◆ **Requirement**
Output the lines of the listing below exactly, starting at the line containing "Screen dimensions: 530x269" and stopping after the last line, with any pictures dropped.

-- Opening Marker --

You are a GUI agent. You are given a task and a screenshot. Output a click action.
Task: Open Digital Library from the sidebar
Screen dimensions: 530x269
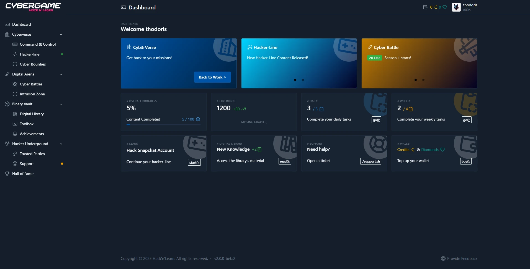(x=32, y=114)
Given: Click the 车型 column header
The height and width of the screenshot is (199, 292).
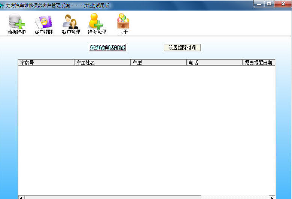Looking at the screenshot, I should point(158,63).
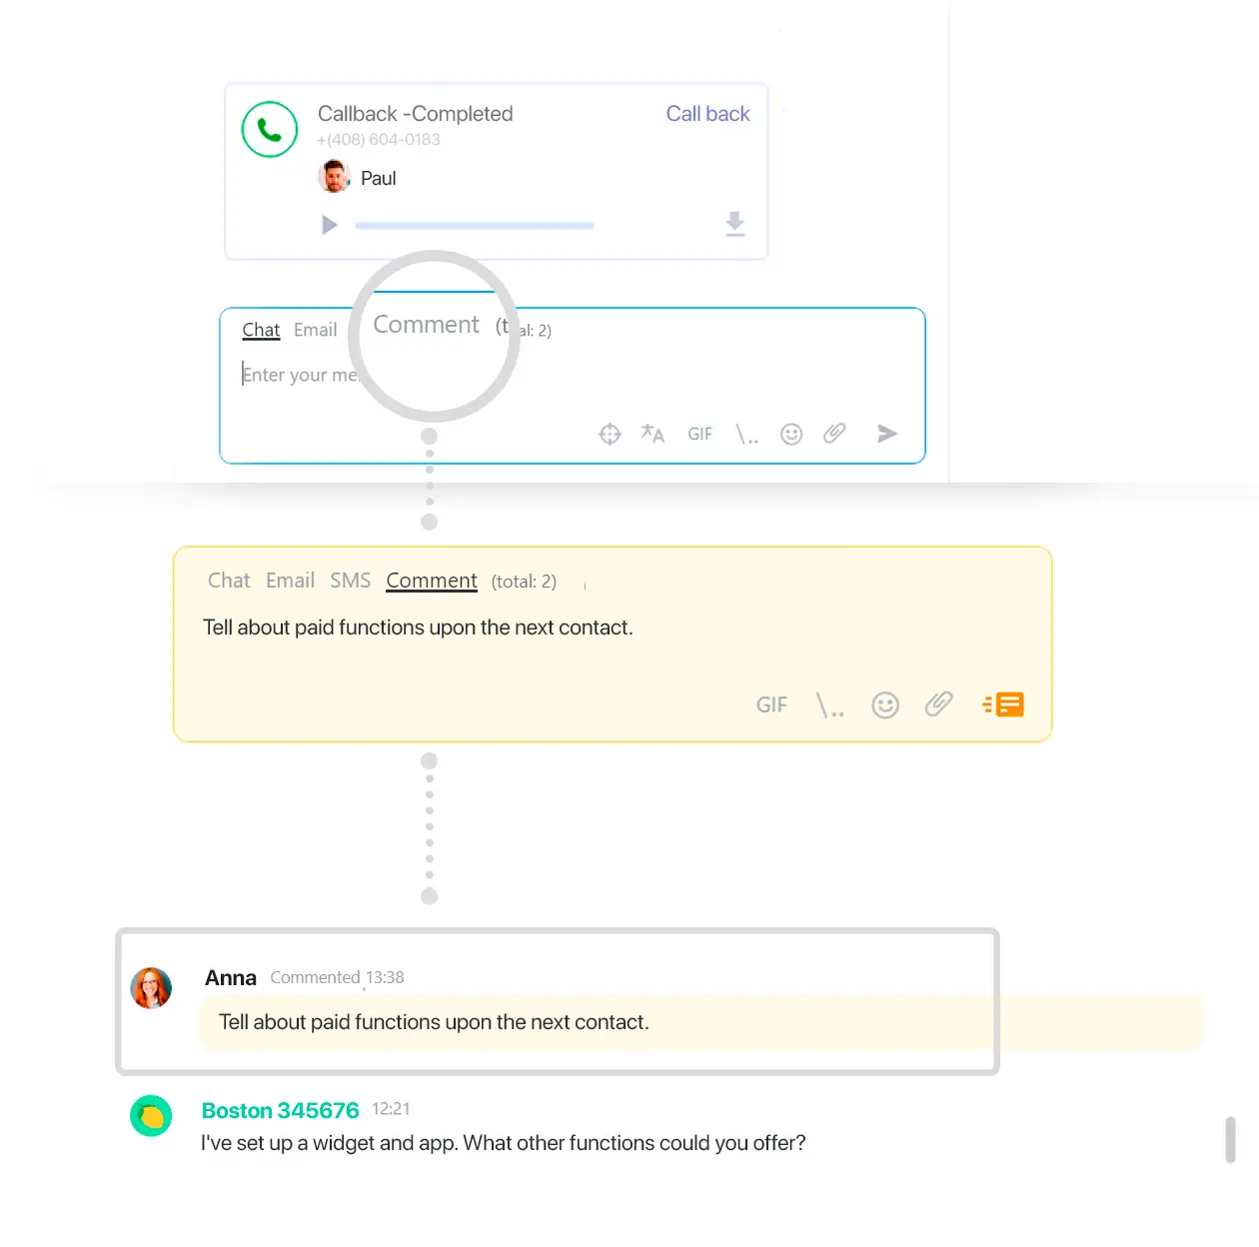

-- Closing Marker --

◆ **Result**
Screen dimensions: 530x269
(x=32, y=114)
Given: Click the 车型 column header
The height and width of the screenshot is (199, 292).
Looking at the screenshot, I should point(158,63).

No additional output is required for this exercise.